Askye:
(in Angel)
I've been thinking about how Angel's encounter with Cordy and Connor will go, since this has turned into a soap opera.
Angel: "Cordy?? What's going on?"
Cordelia: "Oh god! Angel!"
Connor:???? Angel?
Cordy: "No, Connor, not like that...look--it's your father!"
Connor: "Angelus! what are you doing here."
Angel: I came to make sure you are safe. There's a giant cloven hoofed demon on the loose, it made the sky rain fire and told me that "She wasn't safe". What the hell is going on here???? Cordy what happened to "I love you but I need time?"
Connor: "You love him?"
Cordy: "Connor, baby, it's not like that. Trust me. Angel, it's not like that, trust me."
Connor & Angel: "What is it like?"
Cordy (to Angel): The world is ending in fire. Connor hasn't had anything real in his life and I wanted to give him this.
Angel: So, it's a pity fuck.
Cordy: Well, not exactly.
Connor: what's a pity fuck?
Cordy: No, baby, it's not like that.
Angel: Cordy, you said you got all your memories back, including the ones from Sunnydale. How many times did Buffy avert an Apocalypse? Just because it looks like the end of the world doesn't mean the world will end.
Cordy: But! Rain of Fire!
Angel: Marketing Ploy.
Connor: Pity fuck?
Cordy: No, baby, I promise, it's not like that.
thanks!
Very odd -- all I did was change "white" to "#ffffff"
Steph L.:
Can you decipher that for the linear among us?
Fay, in Smallville (context? Who needs it?):
I forget about the need for a bushel - I'm all with the waving my light around, and then suddenly I notice that the other lights are either becomingly shrouded by bushels or else pretty dim, and then I'm all OhFuckI'mBeingObnoxiousAgain! And then there's the little rush of mortified guilt. And a few minutes later the cheerful swinging around of the unhidden light again, like Lady Liberty on E.
I went back and fixed this post:
Ellen S. "Coffee On My Monitor" Nov 18, 2002 2:18:15 pm EST
Because Ellen had snagged the wrong starting quote. Betsy and I were talking about Angus, not Jennifer Crusie or Jim Crace.
Fay: I have my own minion train!!!
amych: I need to be on the minion train. If you don't let me, I'll crash all the Minion Board Meetings.
I'll eavesdrop and hear about your Evil Plans, and run and do your Evil Bidding before the
other minions even find the keys to their cars! ('Cause I hid them, you see.) I'll dress
exactly like all the other minions, and when people ask me at parties and such if I'm a
Minion of Fay, I'll say that I am. And when the tabloids call to confirm rumors that I am not
actually a minion, I'll say, "No comment," but then I'll whisper, "Off the record?
Totally
a
minion."
Betsy in Natter (because she is me):
I was reading yet another article about the Leonids tonight. I realized that not only was I not getting out of bed at 2:30 for the Leonids, I wouldn't get out of bed if I knew they were going to be purple and gold and spell out "Mene Mene Tekel Upharsin George Bush This Means You".
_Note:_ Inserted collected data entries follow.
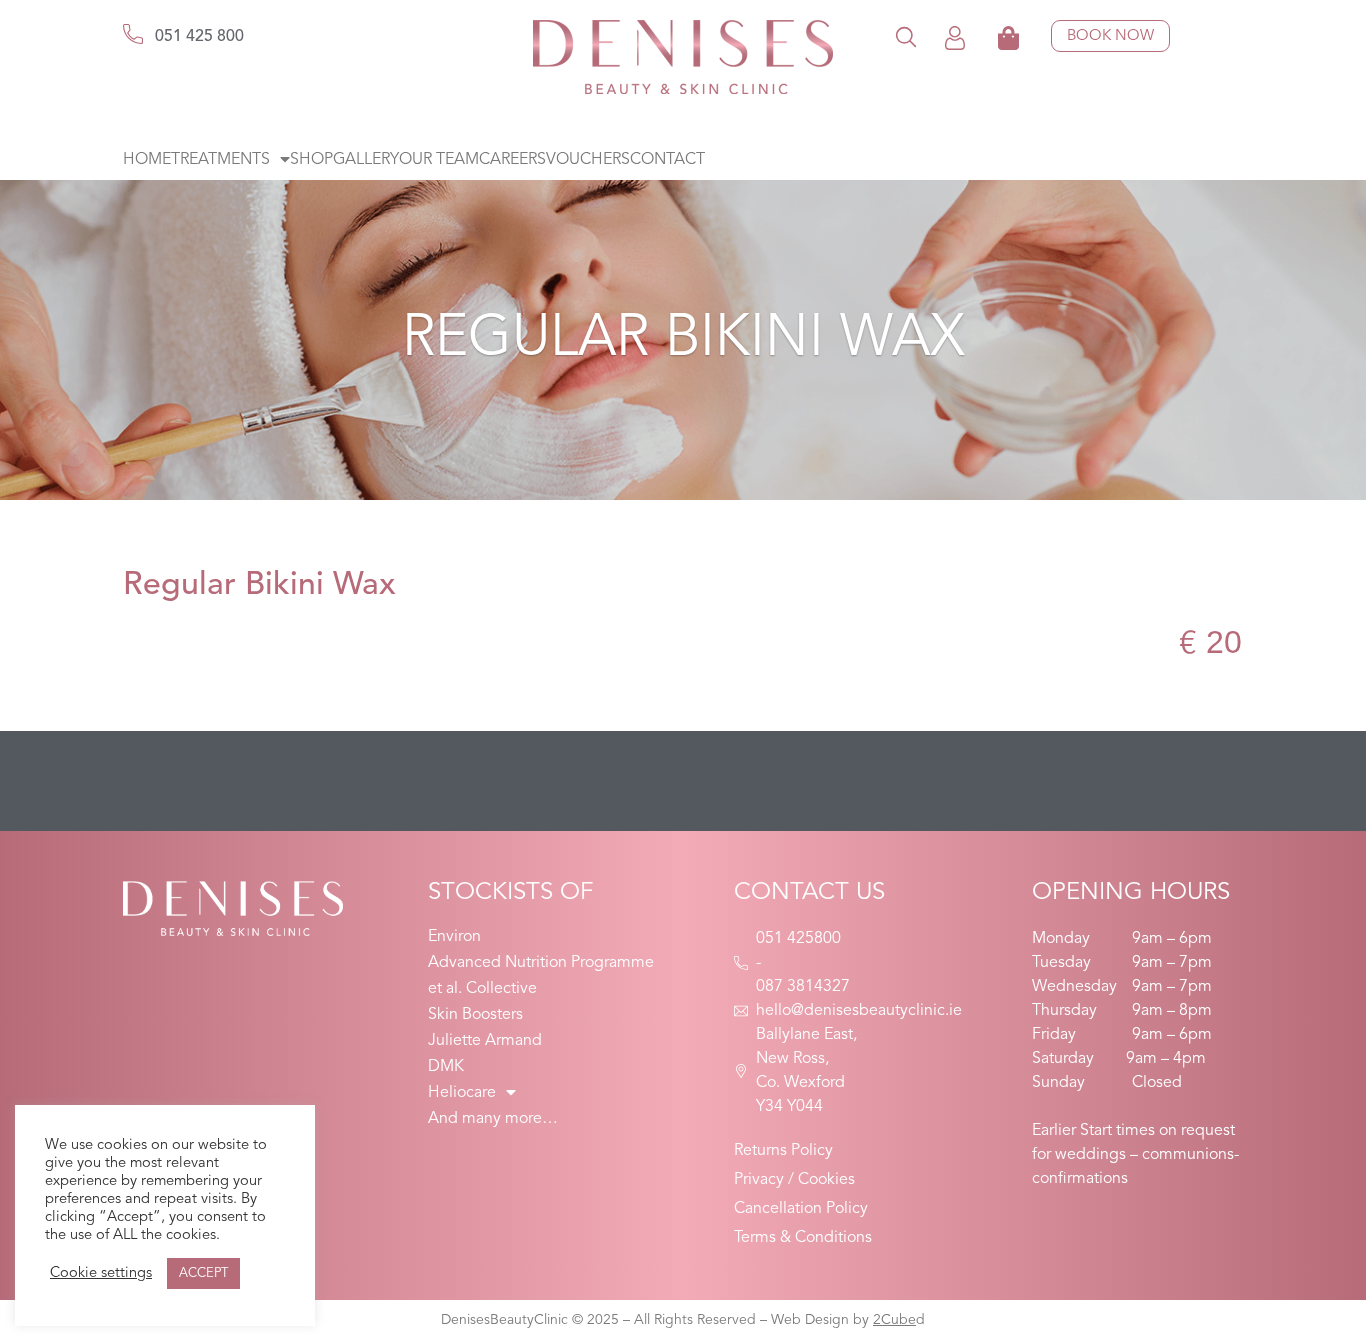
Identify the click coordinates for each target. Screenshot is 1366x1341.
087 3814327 (803, 987)
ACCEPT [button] (203, 1273)
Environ (454, 937)
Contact (667, 160)
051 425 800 (199, 37)
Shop (311, 160)
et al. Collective (482, 989)
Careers (512, 160)
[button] (906, 36)
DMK (446, 1067)
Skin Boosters (475, 1015)
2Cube (894, 1320)
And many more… (493, 1119)
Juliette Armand (485, 1041)
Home (147, 160)
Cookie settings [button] (101, 1273)
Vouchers (588, 160)
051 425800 (798, 939)
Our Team (439, 160)
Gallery (366, 160)
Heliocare (462, 1093)
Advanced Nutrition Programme (541, 963)
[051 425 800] (133, 34)
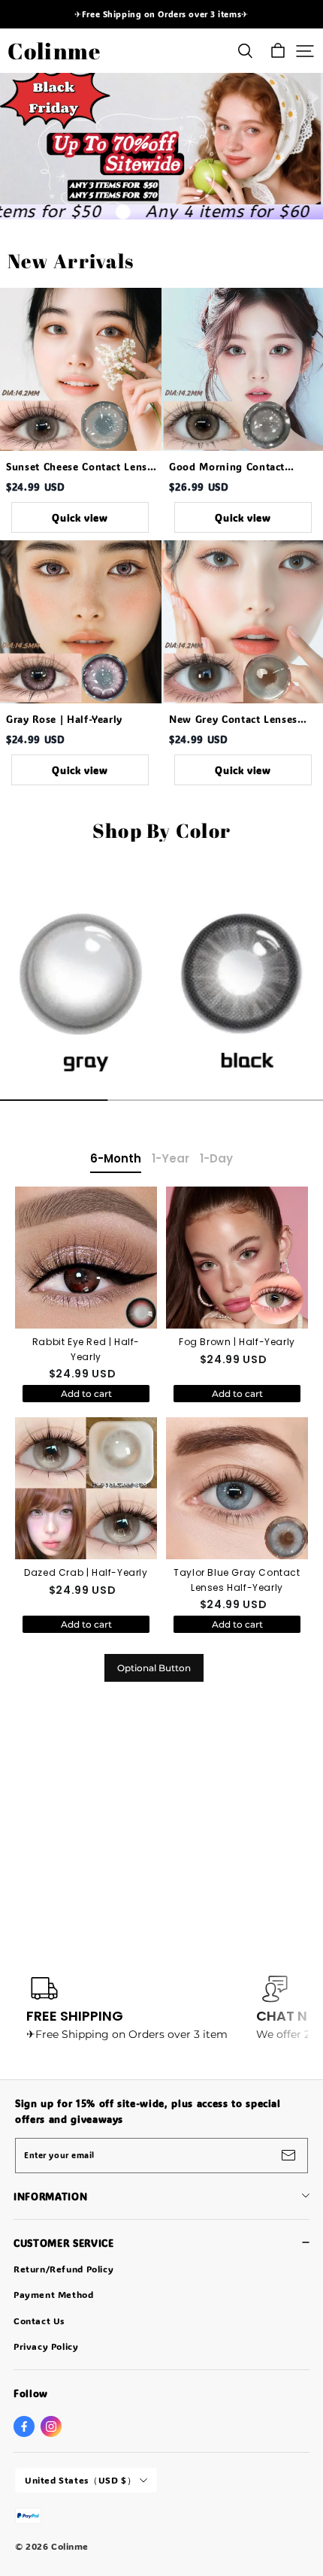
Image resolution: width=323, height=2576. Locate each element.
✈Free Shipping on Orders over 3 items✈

RL, much as I'm flattered at the attribution, I don't remember writing that minion-of-Fay post. Maybe it was amyth?
Oh, probably, sorry. You've got similar cadences as well as similar names. I'm on this crappy public computer and its fonts are completely whacko, I can barely read.
From NAFDA Buffy, re: Spike:
Betsy Hanes Perry
She sure was doing a convincing job of picking him up in the bar, then.
Trudy Booth
Who wouldn't?
Betsy Hanes Perry
Well, me. I'd go all fumfuh and embarrassed and "er, can I have your toothograph?"